隠された王女~王太子の溺愛と騎士からの執愛~
 そんな彼女をルドルフは目を細めて見下ろしてくる。
「起き上がることはできるか?」
「む、むり……、です」
 熱い息と共に少しだけ言葉も吐く。とにかく全身が熱い。できることなら、今すぐこのドレスを脱いで、身体の熱を奪い去って欲しい。
「何か、飲んだのか?」
 冷静に言葉を投げかけてくる目の前のこの男ですら、憎いと思ってしまう。なぜ自分だけがこのような熱に浮かされなければならないのか、と。

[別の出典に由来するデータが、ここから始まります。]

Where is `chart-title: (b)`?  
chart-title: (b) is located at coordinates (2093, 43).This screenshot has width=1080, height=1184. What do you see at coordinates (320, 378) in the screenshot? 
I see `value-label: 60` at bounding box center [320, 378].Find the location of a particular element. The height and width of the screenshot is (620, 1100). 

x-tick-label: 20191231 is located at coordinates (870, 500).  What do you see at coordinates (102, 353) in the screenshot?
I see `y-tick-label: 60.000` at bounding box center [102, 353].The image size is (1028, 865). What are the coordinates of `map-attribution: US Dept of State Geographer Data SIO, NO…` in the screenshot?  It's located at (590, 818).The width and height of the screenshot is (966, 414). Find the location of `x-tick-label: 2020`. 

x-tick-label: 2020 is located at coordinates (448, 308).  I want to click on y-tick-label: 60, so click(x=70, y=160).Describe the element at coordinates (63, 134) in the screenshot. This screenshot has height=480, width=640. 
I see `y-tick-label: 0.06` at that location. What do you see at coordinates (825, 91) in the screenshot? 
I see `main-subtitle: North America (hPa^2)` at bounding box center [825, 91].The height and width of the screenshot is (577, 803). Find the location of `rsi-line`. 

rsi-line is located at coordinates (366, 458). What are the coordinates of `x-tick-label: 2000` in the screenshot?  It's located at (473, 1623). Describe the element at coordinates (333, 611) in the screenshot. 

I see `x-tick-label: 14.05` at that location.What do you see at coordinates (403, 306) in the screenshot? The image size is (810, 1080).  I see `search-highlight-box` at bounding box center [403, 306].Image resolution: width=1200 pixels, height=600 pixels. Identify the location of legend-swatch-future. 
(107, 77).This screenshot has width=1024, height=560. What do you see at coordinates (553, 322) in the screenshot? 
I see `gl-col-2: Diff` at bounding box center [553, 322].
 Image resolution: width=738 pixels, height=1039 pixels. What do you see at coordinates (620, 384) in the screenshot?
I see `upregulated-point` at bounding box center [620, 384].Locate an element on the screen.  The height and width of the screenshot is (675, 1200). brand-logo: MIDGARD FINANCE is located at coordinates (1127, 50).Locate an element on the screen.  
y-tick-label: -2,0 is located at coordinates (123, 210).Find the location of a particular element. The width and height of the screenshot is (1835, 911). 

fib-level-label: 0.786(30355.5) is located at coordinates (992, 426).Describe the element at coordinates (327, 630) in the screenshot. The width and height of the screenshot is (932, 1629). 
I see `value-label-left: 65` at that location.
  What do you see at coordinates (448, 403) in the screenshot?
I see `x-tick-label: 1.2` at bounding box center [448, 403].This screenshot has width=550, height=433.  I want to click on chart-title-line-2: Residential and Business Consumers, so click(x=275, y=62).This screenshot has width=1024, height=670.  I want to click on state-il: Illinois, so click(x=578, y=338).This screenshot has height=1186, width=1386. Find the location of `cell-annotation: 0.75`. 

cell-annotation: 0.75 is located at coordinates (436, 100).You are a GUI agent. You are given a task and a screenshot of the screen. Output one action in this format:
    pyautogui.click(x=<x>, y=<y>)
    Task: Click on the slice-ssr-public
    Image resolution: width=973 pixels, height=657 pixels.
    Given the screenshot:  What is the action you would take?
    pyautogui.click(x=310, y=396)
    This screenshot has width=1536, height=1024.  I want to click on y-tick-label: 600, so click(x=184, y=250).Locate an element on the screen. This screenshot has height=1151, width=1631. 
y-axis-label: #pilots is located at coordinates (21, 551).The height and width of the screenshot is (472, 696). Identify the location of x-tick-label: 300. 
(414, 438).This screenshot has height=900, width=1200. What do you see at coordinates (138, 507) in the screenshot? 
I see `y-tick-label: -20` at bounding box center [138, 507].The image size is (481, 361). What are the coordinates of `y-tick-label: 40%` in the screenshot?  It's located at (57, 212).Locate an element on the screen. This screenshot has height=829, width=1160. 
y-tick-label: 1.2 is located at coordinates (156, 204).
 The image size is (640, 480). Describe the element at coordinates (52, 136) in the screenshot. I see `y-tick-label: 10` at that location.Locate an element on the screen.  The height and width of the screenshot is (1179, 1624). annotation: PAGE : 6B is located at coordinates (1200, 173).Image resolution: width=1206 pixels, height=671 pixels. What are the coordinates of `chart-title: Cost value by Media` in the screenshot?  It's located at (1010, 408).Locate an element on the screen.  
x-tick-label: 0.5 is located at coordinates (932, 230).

「お、さけ……、うぉる、しゅ、こうしゃく、から……」
 ルドルフが顔を歪ませたのは、何故なだろう。
「少し、待っていろ」
(いかないで……)
 だが、残念なことにアルベティーナのその気持ちは彼には届かない。バンという扉の閉まる音が、彼女の心をさらに虚しくさせた。
 熱い、熱い、熱い――。
 身体が熱いのはどうしてか。それに先ほどから身体の奥が疼き始めている。何かを欲しているのに、その何かがわからない。一人ではそれが叶わないことだけはわかっているというのに。
 部屋の外が慌ただしかった。それは先ほどからずっとだ。
 ルドルフが、騎士団が突入したと言っていたから、恐らくこの裏社交界の関係者たちを捕まえているのだろう。他にも自分のように部屋に連れていかれた女性はいたのだろうか。